**YOUR INSTRUCTIONS:** Quote every entry below word for word, in the order given.
* begin *
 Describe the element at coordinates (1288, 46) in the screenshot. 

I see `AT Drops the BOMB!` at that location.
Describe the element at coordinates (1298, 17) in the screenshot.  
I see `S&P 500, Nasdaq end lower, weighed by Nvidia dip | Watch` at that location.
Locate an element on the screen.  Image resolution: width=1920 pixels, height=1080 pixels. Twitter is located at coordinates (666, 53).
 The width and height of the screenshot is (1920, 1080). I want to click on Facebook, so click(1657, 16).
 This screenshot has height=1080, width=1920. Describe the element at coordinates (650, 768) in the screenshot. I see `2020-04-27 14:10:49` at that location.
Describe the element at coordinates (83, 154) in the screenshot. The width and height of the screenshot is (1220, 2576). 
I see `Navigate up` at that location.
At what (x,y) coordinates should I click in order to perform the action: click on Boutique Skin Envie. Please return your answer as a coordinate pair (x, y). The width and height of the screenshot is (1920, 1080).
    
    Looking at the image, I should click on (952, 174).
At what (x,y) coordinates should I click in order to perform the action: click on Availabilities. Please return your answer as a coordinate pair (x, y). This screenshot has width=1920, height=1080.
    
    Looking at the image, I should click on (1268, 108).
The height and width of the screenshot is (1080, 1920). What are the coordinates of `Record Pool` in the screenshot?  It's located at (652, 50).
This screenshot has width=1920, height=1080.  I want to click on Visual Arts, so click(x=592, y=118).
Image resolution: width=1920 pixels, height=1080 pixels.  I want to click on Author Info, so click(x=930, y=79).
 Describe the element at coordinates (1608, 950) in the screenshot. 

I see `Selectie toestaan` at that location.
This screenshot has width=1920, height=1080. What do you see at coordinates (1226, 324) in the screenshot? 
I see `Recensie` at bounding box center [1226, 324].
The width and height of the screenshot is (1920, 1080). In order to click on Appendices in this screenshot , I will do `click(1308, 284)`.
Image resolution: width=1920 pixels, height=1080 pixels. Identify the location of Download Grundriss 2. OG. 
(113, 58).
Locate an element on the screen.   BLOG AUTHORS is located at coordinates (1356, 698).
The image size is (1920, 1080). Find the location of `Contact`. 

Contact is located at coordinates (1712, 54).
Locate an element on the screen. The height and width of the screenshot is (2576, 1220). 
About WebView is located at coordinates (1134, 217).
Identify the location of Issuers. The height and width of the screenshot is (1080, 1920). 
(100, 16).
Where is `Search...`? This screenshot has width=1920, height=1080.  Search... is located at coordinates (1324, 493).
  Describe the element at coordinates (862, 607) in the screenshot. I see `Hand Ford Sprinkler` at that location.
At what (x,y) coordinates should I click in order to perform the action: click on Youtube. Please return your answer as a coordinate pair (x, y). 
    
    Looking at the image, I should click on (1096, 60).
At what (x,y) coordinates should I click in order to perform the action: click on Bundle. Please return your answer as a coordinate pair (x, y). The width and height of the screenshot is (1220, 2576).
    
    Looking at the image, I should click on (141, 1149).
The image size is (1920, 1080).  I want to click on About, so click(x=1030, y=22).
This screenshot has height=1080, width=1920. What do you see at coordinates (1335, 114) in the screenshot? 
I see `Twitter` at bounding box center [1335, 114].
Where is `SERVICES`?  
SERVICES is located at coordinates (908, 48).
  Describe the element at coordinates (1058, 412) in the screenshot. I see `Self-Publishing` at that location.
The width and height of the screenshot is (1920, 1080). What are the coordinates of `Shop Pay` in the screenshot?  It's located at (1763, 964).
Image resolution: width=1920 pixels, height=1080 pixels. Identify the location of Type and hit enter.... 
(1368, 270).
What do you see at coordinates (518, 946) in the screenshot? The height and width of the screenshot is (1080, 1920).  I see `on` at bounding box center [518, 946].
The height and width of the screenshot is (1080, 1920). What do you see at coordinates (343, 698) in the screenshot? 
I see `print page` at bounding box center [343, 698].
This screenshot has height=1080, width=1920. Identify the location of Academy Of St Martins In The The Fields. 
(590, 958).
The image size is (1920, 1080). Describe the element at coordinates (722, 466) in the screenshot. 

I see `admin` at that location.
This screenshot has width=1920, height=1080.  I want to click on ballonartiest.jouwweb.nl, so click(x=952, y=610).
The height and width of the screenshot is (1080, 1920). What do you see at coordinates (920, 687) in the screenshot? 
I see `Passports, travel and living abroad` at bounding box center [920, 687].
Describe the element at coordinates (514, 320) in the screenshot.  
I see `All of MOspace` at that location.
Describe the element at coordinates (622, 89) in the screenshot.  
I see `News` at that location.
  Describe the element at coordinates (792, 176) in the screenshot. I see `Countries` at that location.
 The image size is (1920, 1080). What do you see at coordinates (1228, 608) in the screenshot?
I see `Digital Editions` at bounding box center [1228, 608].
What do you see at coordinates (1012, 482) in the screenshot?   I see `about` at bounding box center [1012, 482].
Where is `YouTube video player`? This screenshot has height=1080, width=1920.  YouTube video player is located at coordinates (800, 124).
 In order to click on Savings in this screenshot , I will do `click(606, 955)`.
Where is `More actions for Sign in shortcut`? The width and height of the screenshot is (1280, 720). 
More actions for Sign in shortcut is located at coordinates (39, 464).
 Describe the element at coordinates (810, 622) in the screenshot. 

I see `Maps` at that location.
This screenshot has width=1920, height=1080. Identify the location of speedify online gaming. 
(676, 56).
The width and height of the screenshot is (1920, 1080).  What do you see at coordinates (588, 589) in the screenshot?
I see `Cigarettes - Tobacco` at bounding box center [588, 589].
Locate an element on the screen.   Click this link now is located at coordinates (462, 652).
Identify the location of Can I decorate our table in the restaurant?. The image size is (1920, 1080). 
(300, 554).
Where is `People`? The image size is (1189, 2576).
* end *
**ANSWER TO THIS TASK:**
 Describe the element at coordinates (1288, 46) in the screenshot. 

I see `AT Drops the BOMB!` at that location.
Describe the element at coordinates (1298, 17) in the screenshot.  
I see `S&P 500, Nasdaq end lower, weighed by Nvidia dip | Watch` at that location.
Locate an element on the screen.  Image resolution: width=1920 pixels, height=1080 pixels. Twitter is located at coordinates (666, 53).
 The width and height of the screenshot is (1920, 1080). I want to click on Facebook, so click(1657, 16).
 This screenshot has height=1080, width=1920. Describe the element at coordinates (650, 768) in the screenshot. I see `2020-04-27 14:10:49` at that location.
Describe the element at coordinates (83, 154) in the screenshot. The width and height of the screenshot is (1220, 2576). 
I see `Navigate up` at that location.
At what (x,y) coordinates should I click in order to perform the action: click on Boutique Skin Envie. Please return your answer as a coordinate pair (x, y). The width and height of the screenshot is (1920, 1080).
    
    Looking at the image, I should click on (952, 174).
At what (x,y) coordinates should I click in order to perform the action: click on Availabilities. Please return your answer as a coordinate pair (x, y). This screenshot has width=1920, height=1080.
    
    Looking at the image, I should click on (1268, 108).
The height and width of the screenshot is (1080, 1920). What are the coordinates of `Record Pool` in the screenshot?  It's located at (652, 50).
This screenshot has width=1920, height=1080.  I want to click on Visual Arts, so click(x=592, y=118).
Image resolution: width=1920 pixels, height=1080 pixels.  I want to click on Author Info, so click(x=930, y=79).
 Describe the element at coordinates (1608, 950) in the screenshot. 

I see `Selectie toestaan` at that location.
This screenshot has width=1920, height=1080. What do you see at coordinates (1226, 324) in the screenshot? 
I see `Recensie` at bounding box center [1226, 324].
The width and height of the screenshot is (1920, 1080). In order to click on Appendices in this screenshot , I will do `click(1308, 284)`.
Image resolution: width=1920 pixels, height=1080 pixels. Identify the location of Download Grundriss 2. OG. 
(113, 58).
Locate an element on the screen.   BLOG AUTHORS is located at coordinates (1356, 698).
The image size is (1920, 1080). Find the location of `Contact`. 

Contact is located at coordinates (1712, 54).
Locate an element on the screen. The height and width of the screenshot is (2576, 1220). 
About WebView is located at coordinates (1134, 217).
Identify the location of Issuers. The height and width of the screenshot is (1080, 1920). 
(100, 16).
Where is `Search...`? This screenshot has width=1920, height=1080.  Search... is located at coordinates (1324, 493).
  Describe the element at coordinates (862, 607) in the screenshot. I see `Hand Ford Sprinkler` at that location.
At what (x,y) coordinates should I click in order to perform the action: click on Youtube. Please return your answer as a coordinate pair (x, y). 
    
    Looking at the image, I should click on (1096, 60).
At what (x,y) coordinates should I click in order to perform the action: click on Bundle. Please return your answer as a coordinate pair (x, y). The width and height of the screenshot is (1220, 2576).
    
    Looking at the image, I should click on (141, 1149).
The image size is (1920, 1080).  I want to click on About, so click(x=1030, y=22).
This screenshot has height=1080, width=1920. What do you see at coordinates (1335, 114) in the screenshot? 
I see `Twitter` at bounding box center [1335, 114].
Where is `SERVICES`?  
SERVICES is located at coordinates (908, 48).
  Describe the element at coordinates (1058, 412) in the screenshot. I see `Self-Publishing` at that location.
The width and height of the screenshot is (1920, 1080). What are the coordinates of `Shop Pay` in the screenshot?  It's located at (1763, 964).
Image resolution: width=1920 pixels, height=1080 pixels. Identify the location of Type and hit enter.... 
(1368, 270).
What do you see at coordinates (518, 946) in the screenshot? The height and width of the screenshot is (1080, 1920).  I see `on` at bounding box center [518, 946].
The height and width of the screenshot is (1080, 1920). What do you see at coordinates (343, 698) in the screenshot? 
I see `print page` at bounding box center [343, 698].
This screenshot has height=1080, width=1920. Identify the location of Academy Of St Martins In The The Fields. 
(590, 958).
The image size is (1920, 1080). Describe the element at coordinates (722, 466) in the screenshot. 

I see `admin` at that location.
This screenshot has width=1920, height=1080.  I want to click on ballonartiest.jouwweb.nl, so click(x=952, y=610).
The height and width of the screenshot is (1080, 1920). What do you see at coordinates (920, 687) in the screenshot? 
I see `Passports, travel and living abroad` at bounding box center [920, 687].
Describe the element at coordinates (514, 320) in the screenshot.  
I see `All of MOspace` at that location.
Describe the element at coordinates (622, 89) in the screenshot.  
I see `News` at that location.
  Describe the element at coordinates (792, 176) in the screenshot. I see `Countries` at that location.
 The image size is (1920, 1080). What do you see at coordinates (1228, 608) in the screenshot?
I see `Digital Editions` at bounding box center [1228, 608].
What do you see at coordinates (1012, 482) in the screenshot?   I see `about` at bounding box center [1012, 482].
Where is `YouTube video player`? This screenshot has height=1080, width=1920.  YouTube video player is located at coordinates (800, 124).
 In order to click on Savings in this screenshot , I will do `click(606, 955)`.
Where is `More actions for Sign in shortcut`? The width and height of the screenshot is (1280, 720). 
More actions for Sign in shortcut is located at coordinates (39, 464).
 Describe the element at coordinates (810, 622) in the screenshot. 

I see `Maps` at that location.
This screenshot has width=1920, height=1080. Identify the location of speedify online gaming. 
(676, 56).
The width and height of the screenshot is (1920, 1080).  What do you see at coordinates (588, 589) in the screenshot?
I see `Cigarettes - Tobacco` at bounding box center [588, 589].
Locate an element on the screen.   Click this link now is located at coordinates (462, 652).
Identify the location of Can I decorate our table in the restaurant?. The image size is (1920, 1080). 
(300, 554).
Where is `People`? The image size is (1189, 2576).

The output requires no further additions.